Working data:
-- -- --

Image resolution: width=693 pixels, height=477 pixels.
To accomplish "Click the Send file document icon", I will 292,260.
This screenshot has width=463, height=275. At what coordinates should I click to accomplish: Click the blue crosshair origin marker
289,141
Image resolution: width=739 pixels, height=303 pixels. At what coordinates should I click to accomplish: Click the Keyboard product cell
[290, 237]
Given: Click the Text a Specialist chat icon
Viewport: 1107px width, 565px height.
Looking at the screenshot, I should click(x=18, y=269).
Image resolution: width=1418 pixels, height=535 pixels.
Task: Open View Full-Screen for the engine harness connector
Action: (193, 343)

-- -- --

What is needed: Within the entries, find all lines holding "icon" and copy each one.

Task response:
To accomplish "Click the Send file document icon", I will 292,260.
Given: Click the Text a Specialist chat icon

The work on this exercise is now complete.